INFORMATION GIVEN ::

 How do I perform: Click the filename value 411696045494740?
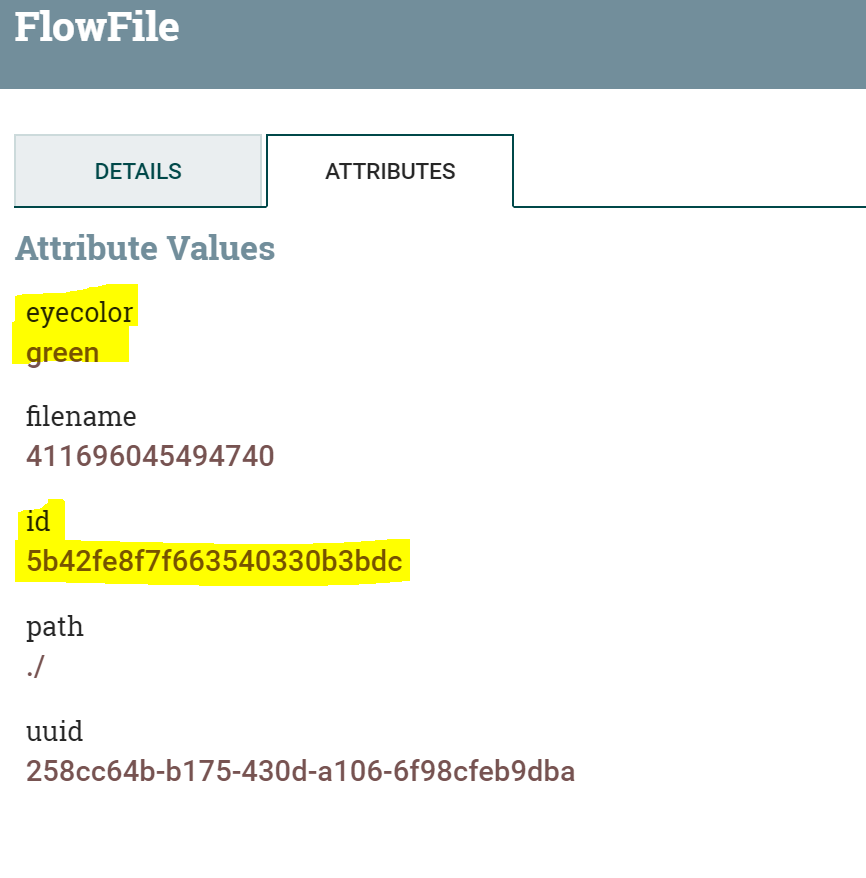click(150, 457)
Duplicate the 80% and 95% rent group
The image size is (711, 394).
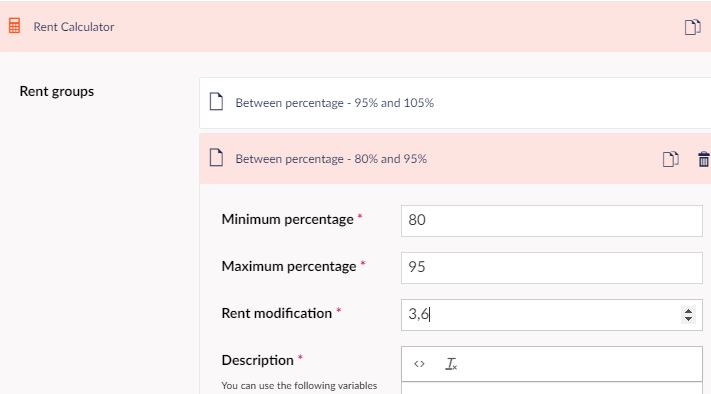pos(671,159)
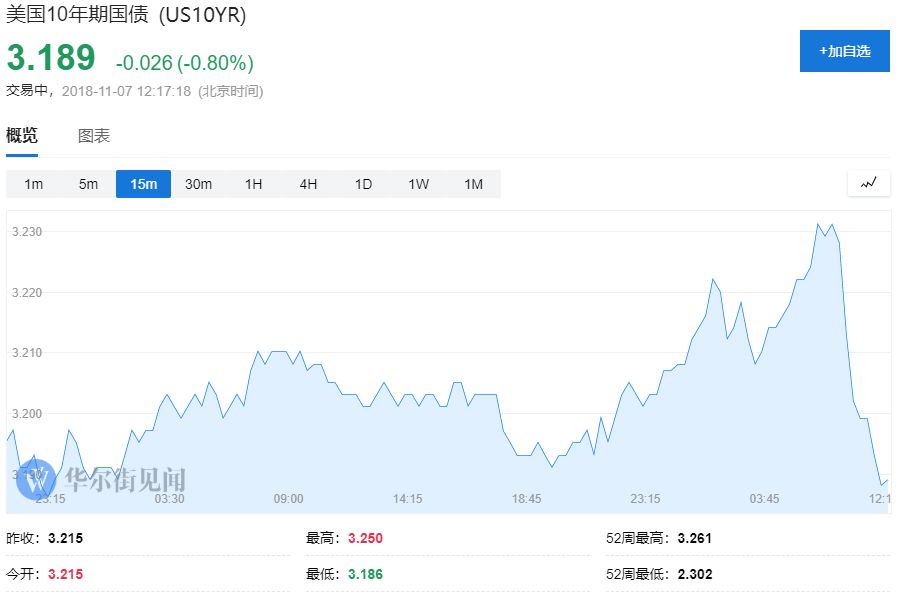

GOAL OF THE EXERCISE :: Exact copy, no pictures: reproduce every record above.

TASK RESULT ::
 How do I perform: Click the filename value 411696045494740?
click(150, 457)
Duplicate the 80% and 95% rent group
The image size is (711, 394).
pos(671,159)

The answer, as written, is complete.